In the fourth quarter of 2020 I tried to enrole for a diploma/fellowship at Correlation One. Need less to say, I did not make it. However, I was challenged by one of their enrollement/assesment requirements.

The question that I was required to answer was the following…

How many loans were given for the Carlifornia State?

I kept the .csv data and managed to revisit it. Lets dive in:

Loading the libraries

We will need Pandas, Matplotlib as well as some inbuilt Python functionality.

import pandas as pd
import matplotlib.pyplot as plt

data=pd.read_csv('DS4A_data.csv')
data.head()
RECORD_CREATION_DATE LOAN_AMOUNT CREDIT_RANGE EXISTING_DEBT AGENT_NOTES OFFICE_LOCATION DEFAULTED
0 01May2014:09:24:27.000000 2500 760-779 $10,001-$20,000 NaN NORTHERN CALIFORNIA False
1 01May2014:09:48:36.000000 2500 700-719 $1-$10,000 Annual gross income: $25,400 SOUTHERN CALIFORNIA False
2 01May2014:10:10:36.000000 6300 740-759 $100,000+ NaN ARIZONA True
3 01May2014:10:31:25.000000 4300 780-799 $1-$10,000 Annual gross income: $191,900 SOUTHERN CALIFORNIA False
4 01May2014:10:46:54.000000 20100 780-799 $90,001-$100,000 Verified monthly debt payments: $1,700 SOUTHERN CALIFORNIA True

The data has seven columns. My first desire is to see how many states are in this data set.

state_list=[]
for index, row in data.iterrows():
    if row['OFFICE_LOCATION'] not in state_list:
        state_list.append(row['OFFICE_LOCATION'])
state_list
['NORTHERN CALIFORNIA',
 'SOUTHERN CALIFORNIA',
 'ARIZONA',
 'OREGON',
 'WASHINGTON STATE',
 'NEVADA']

Number of Loans per State

It appears the data has only six states. Now let us find out how many loans were awarded per state. We will use a dictionary to store the results as follows:

loan_num_per_state = {}

for index, row in data.iterrows():
    if row['OFFICE_LOCATION'] in loan_num_per_state:
        loan_num_per_state[row['OFFICE_LOCATION']]+=1
    else:
        loan_num_per_state[row['OFFICE_LOCATION']]=1
loan_num_per_state
{'NORTHERN CALIFORNIA': 1715,
 'SOUTHERN CALIFORNIA': 2096,
 'ARIZONA': 1621,
 'OREGON': 755,
 'WASHINGTON STATE': 774,
 'NEVADA': 1039}

Plotting the Results:

While the dictionary above is clear, we would like to plot a bar graph of the data.

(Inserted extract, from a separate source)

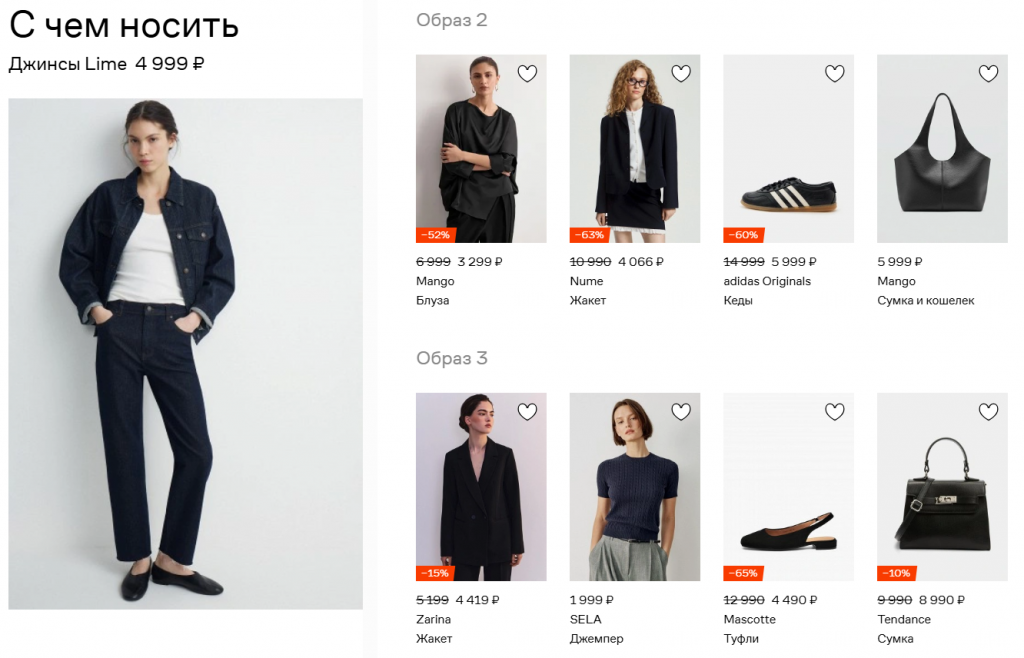This screenshot has height=658, width=1024.
Task: Open the adidas sneakers product image
Action: coord(788,149)
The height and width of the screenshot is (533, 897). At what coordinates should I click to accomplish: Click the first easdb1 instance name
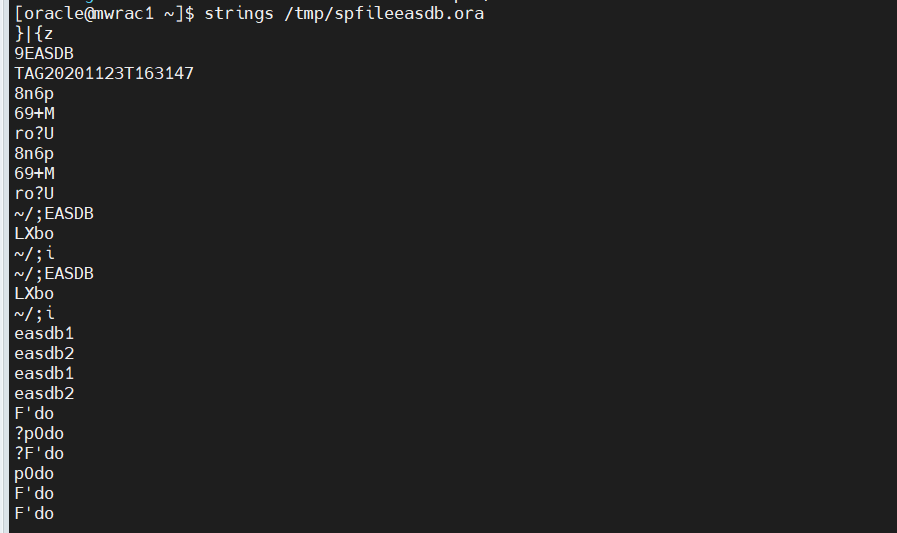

This will make the information easier to interpret. One problem that arose was that the state names were overlapping and not readable. The rotation option enables us to slant the column names to our desired angle. Beautiful….

plt.plot()
plt.bar(range(len(loan_num_per_state)), list(loan_num_per_state.values()), align='center')
plt.xticks(range(len(loan_num_per_state)), list(loan_num_per_state.keys()), rotation=70)
plt.xlabel('States')
plt.ylabel('Number of Loans awarded')
plt.show()

png

Analysing Existing Debt

In the Pandas dataframe I noticed that there was a column for existing debt. Using a similar approach as above, I obtained a dictionary for the various debt categories. As expected, the majority of the loans awarded were to people who had a low existing debt or non at all. Here we assumed that nan meant they had none.

loan_existing_debt = {}

for index, row in data.iterrows():
    if row['EXISTING_DEBT'] in loan_existing_debt:
        loan_existing_debt[row['EXISTING_DEBT']]+=1
    else:
        loan_existing_debt[row['EXISTING_DEBT']]=1
plt.plot()
plt.bar(range(len(loan_existing_debt)), list(loan_existing_debt.values()), align='center')
plt.xticks(range(len(loan_existing_debt)), list(loan_existing_debt.keys()), rotation=70)
plt.xlabel('Previous Debt')
plt.ylabel('Number of Loans awarded')
plt.show()

png

Creating Functions:

It would be interesting to get the relationship between number of loans awared, total loan value and the loan averge by state. However, it would be better to create a function to capture all the operations for repeatability.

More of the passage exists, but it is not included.